I've found a local locksmith who can cut/program (using laptop + ak90) keys bought on fleabay/aftermarket. He is charging $120 for this service (cheaper than my local dealer charging $250 for a key from BMW).
There are several versions of the key online 315mhz vs 433mhz. Does anybody know which frequency our cars use?
Also, will any key using the same blade type work? (HU58) -- for example, if I bought a flip key case, with an HU58 blade and a 315mz transponder codeable to our EWS, would this work?
Ah good to know... Here are the keys I'm considering (which are E60 style keys)
http://www.ebay.com/itm/Folding-Flip...ZWcD08&vxp=mtr
http://www.ebay.com/itm/Folding-Flip...JYDa~v&vxp=mtr
Would either of these work for our application?
My indie called and said he had the new key today so I dropped by and initialized it without issues. I'm still going to try and fix the old one though so I also ordered a blank from Amazon. Now to cut open my broken one so I can harvest the electronics. I also need to find somebody in the Milwaukee WI area who can cut an HU58 blank...
Just an FYI, cutting open the key is pretty simple. I did it a month ago or so to replace my battery. Use a box cutter or sharp craft knife and just go slow. Start on the end where the key chain ring goes thru just to get an idea of how deep you need to press to get thru the seal. Its not much and shouldnt take you more than 10 min if you are going slow.
Thanks for the info. My plan is to lock what's left of the blade into a vice so I can cut the case open without trashing my hand. Some of the you-tube's I've watched are downright scary....
So my new key from China cost $7.99 on Amazon (link) and arrived last Tuesday.
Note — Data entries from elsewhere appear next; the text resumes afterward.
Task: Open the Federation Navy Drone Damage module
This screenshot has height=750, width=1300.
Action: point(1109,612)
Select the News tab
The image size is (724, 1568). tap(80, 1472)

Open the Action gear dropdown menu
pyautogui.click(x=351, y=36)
It was a bit more expensive than some keys on eBay, but also came with a little stick on BMW roundel. Today I had it cut at our local Tru-Value hardware store for $32. Here's the replacement which works like a charm!
Couple of things I learned:
The "clamp it in a vice" procedure to open the original key works great! It took no time at all to open the case and retrieve the transponder board.
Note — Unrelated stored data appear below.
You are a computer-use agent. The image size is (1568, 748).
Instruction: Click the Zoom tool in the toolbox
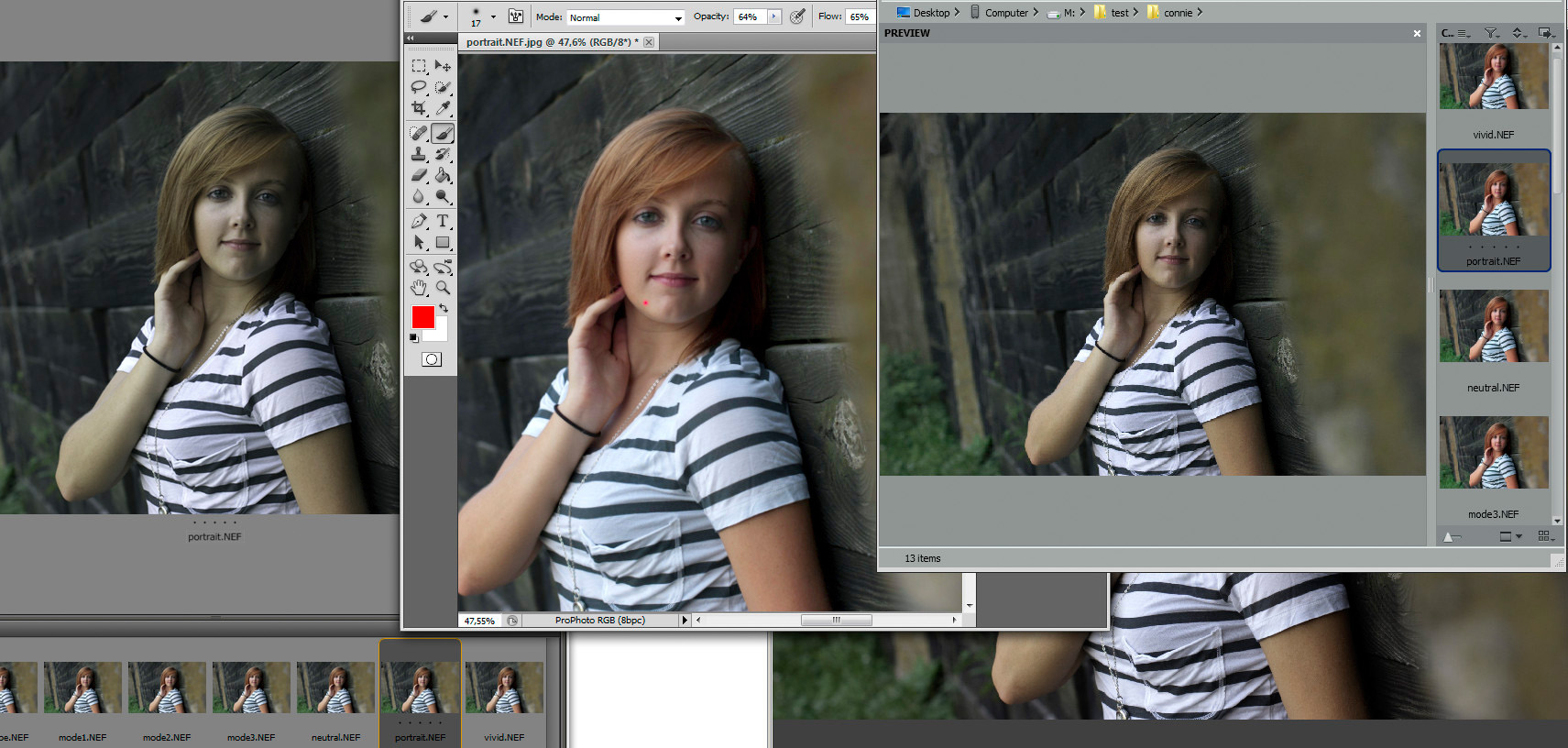pos(443,288)
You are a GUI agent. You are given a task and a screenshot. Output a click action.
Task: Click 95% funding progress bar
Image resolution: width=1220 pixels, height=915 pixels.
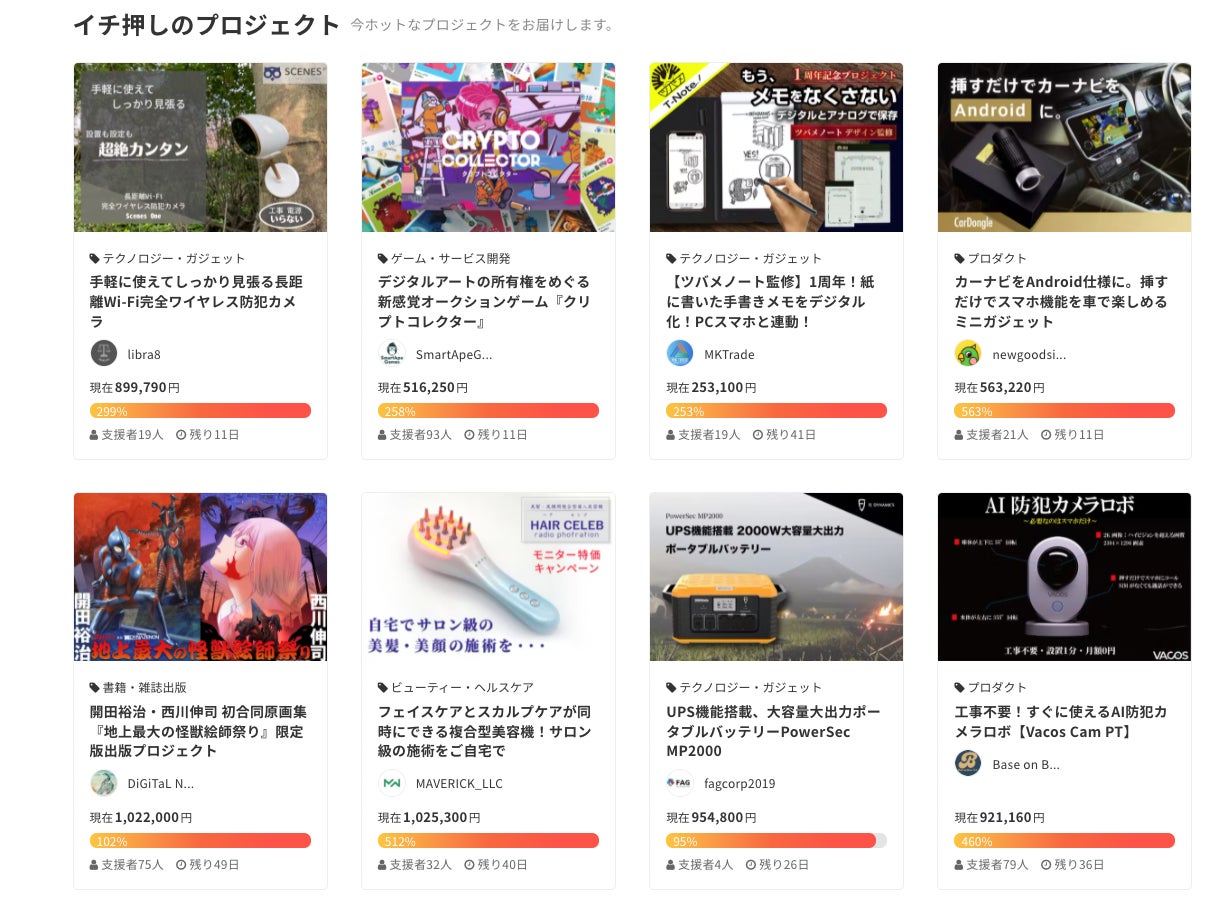click(776, 841)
The key initialization procedure works great as well, but there's a caveat: You need to re-initialize all of your remote capable keys, one after the other or their remote control functions won't work. In other words, if you only do one, that's the only one that will work afterward. So, in my case I put an original key in the ignition lock, turned to position 1 then back off again. Then for each of my 3 keys I did the button press sequence (press and hold unlock, then press and release lock 3 times waiting 2 seconds between presses, then release unlock. Locks cycle to show it was accepted).
Last edited by sleuth255; 05-20-2017 at 03:30 PM.
nice.
2003 M3CicM6 TiAg
2002 540iT Sport Vortech S/C 6MT LSD TiAg
2008 Audi A3 2.0T DSG (the daily beater)
2014 BMW X1 xDrive28i (wifemobile)
Former:
1985 MB Euro graymarket 300SL
1995.5 Audi S6 Avant (utility/winter billetturbobattlewagen)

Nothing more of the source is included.